Al Foster, il batterista duttile e inventivo che ha suonato con Miles Davis
Al Foster Quartet
“Le Querce Jazz”
Country Club “Le Querce”
Sarrottino (CZ)
22/04/09
Spesso conoscere un artista ed identificarlo con un preciso periodo storico-musicale può diventare difficile tanto è grande la partecipazione ad eventi o incisioni proprie ed altrui. Essi stessi sembrano non avere più età. Al Foster di anni ne ha 65 ed è entrato nel mondo della musica non per caso. Il protagonista del quarto appuntamento della rassegna jazz Le Querce Jazz, tenutosi mercoledì al “Country Club Le Querce” di Sarrottino, ha ascoltato musica sin da bambino. Il padre suonatore di contrabbasso lo ha introdotto, sin dalla tenera età, alla musica jazz. E’ dopo aver ascoltato Max Roach suonare la batteria che Al si dedica allo strumento che lo porterà a collaborare con i nomi più illustri del jazz fino ad essere considerato un maestro di quello strumento.
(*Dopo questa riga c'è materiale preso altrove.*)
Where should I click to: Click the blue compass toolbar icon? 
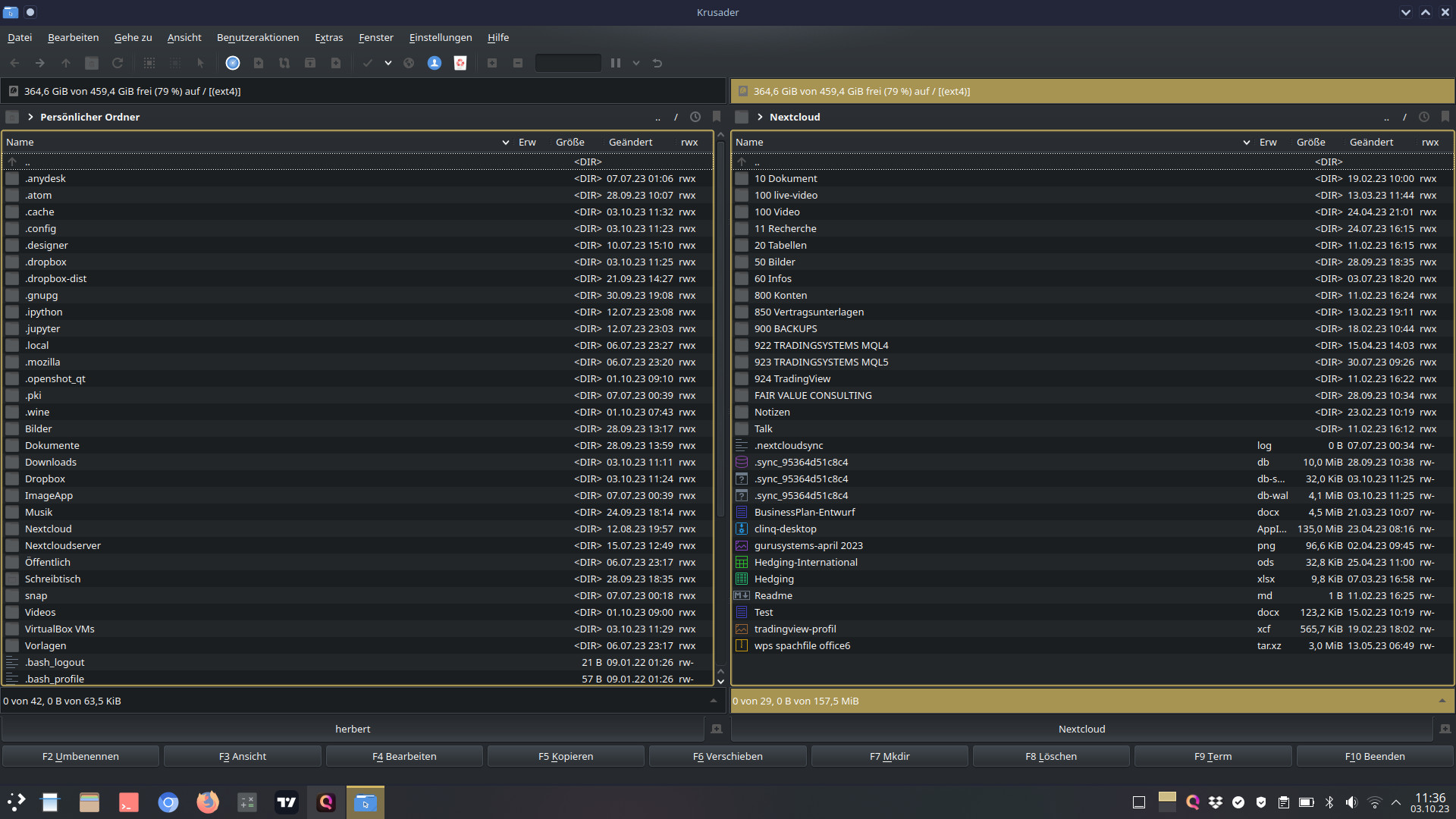(233, 63)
Per molti Al Foster è il batterista che ha suonato con Miles Davis dimenticando le sue numerose collaborazioni con Lou Donaldson, Blue Mitchell, Horace Silver, Dexter Gordon, Freddie Hubbard per citarne solo alcuni.
Accompagnato da Doug Weiss, al basso, Eli De Gibri, al sax tenore, e Danny Grissett, al piano, Al Foster si presenta ad un pubblico desideroso di ascoltare dal vivo le sue performances.
E l’inizio del concerto è tutto dedicato a Miles Davis. Dell’amico scomparso Al e la sua band interpretano una delle più belle pagine scritte. So what, brano di apertura di uno dei capolavori assoluti della musica jazz, Kind of blue, viene introdotto dalle note soffuse del piano di Danny Grissett. E subito è grande l’entusiasmo dei presenti. Eli De Gibri fa il verso a John Coltrane, pur non possedendone lo stesso calore. La sua è comunque un’esecuzione di alto livello tecnico. Al Foster regala spunti degni di nota confermandosi batterista duttile e inventivo. E’ una strana sezione ritmica quella formata da lui e Doug Weiss. All’inventiva del primo fa da contraltare la tendenza del secondo ad essere misurato ed attento assecondando l’estro del suo compagno. La “strana coppia” è affiatata. Stessa cosa dicasi per la coppia De Gibri e Grissett. Il furore musicale del primo è favorito dal “balsamo” del secondo.
Per tutto il concerto i quattro sembrano divertirsi, con Foster sempre con il sorriso sulle labbra. Ogni brano è un gioiello di esecuzione e tecnica. Nessuna sbavatura a dimostrazione di una altissima concentrazione da parte dei musicisti. Notevoli le esecuzioni di ‘Round midnight, di T. Monk, Cantaloupe island di Herbie Hancock, Blue in green, anche questo tratto dal capolavoro davisiano “Kind of blue”, e Peter’s mood dello stesso Foster in cui i quattro tirano fuori il massimo con assoli mai fini a se stessi.
E’ stato un tripudio che segna la eccelsa qualità musicale che ha proposto l’attuale edizione de “Le Querce Jazz” e le felici intuizioni del suo deus ex-machina Giampiero Ferro.